William & Mary Law Review


J. H. Verkerke


People are often ignorant about the legal rules that govern the most common transactions in their lives. This Article analyzes one common regulatory response to our widespread legal ignorance. A surprisingly broad range of legal rules have the ostensible purpose of inducing sophisticated parties to draft express contract language that will inform their contractual partners about the legal rules governing a particular transaction. However, this “legal-informationforcing” objective often remains unrealized because people routinely sign contracts without reading and understanding their terms. In theory, courts could design information-forcing rules that would be truly informative. But recognizing the potential futility of attempts to inform many contracting parties about complex legal rules, this Article also develops and critiques several alternative justifications for “clause-forcing” rules that encourage sophisticated parties to draft express contract terms. Such terms could facilitate the activities of avid comparison shoppers, reviewers, and consumer advocates. Comprehensive written terms also may promote ex post legal clarity and thereby reduce the costs of resolving disputes.

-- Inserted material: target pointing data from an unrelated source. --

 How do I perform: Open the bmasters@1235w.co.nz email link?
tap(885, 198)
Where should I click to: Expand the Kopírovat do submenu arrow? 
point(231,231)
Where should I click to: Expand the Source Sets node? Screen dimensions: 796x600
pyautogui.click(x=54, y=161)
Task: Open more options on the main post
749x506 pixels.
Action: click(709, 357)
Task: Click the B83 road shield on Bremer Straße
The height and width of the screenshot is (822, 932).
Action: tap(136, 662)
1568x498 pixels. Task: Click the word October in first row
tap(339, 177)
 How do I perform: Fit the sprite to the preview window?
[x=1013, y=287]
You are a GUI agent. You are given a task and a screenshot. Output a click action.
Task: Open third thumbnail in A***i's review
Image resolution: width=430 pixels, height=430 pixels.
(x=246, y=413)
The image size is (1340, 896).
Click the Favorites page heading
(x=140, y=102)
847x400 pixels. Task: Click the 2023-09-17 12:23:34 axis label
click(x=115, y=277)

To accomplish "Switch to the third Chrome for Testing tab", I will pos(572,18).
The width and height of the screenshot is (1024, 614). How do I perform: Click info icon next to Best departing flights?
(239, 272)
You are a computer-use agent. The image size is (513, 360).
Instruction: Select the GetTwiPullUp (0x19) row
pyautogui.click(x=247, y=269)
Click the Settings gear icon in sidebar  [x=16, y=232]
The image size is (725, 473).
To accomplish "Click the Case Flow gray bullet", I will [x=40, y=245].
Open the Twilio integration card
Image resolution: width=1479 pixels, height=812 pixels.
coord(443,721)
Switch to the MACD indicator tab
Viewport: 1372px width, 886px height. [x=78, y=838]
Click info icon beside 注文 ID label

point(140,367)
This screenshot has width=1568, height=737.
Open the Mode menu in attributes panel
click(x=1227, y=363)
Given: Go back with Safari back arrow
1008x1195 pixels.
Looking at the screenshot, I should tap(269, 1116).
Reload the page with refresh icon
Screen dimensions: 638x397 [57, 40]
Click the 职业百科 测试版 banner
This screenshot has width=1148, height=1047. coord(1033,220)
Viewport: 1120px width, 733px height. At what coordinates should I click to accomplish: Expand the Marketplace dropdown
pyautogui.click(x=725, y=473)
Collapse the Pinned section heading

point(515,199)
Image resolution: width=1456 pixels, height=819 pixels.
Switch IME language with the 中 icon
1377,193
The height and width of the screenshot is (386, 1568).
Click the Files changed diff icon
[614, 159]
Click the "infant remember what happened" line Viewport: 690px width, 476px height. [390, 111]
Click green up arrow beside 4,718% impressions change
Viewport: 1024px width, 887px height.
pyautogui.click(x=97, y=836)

Finally, exculpatory clauses allow parties to contract out of the comparatively expensive legal system of dispute resolution in favor of a regime governed by informal social norms. On this account, clause-forcing rules encourage sophisticated drafting parties to signal their preference for a norm-governed relationship, and lawmakers then demarcate the boundary between law and norms by deciding whether to enforce exculpatory clauses. The normative desirability of these clause-forcing rules is unclear, but my exploration of these alternative justifications shows the conceptual poverty of accounts that presume express contract terms inform the majority of unsophisticated parties.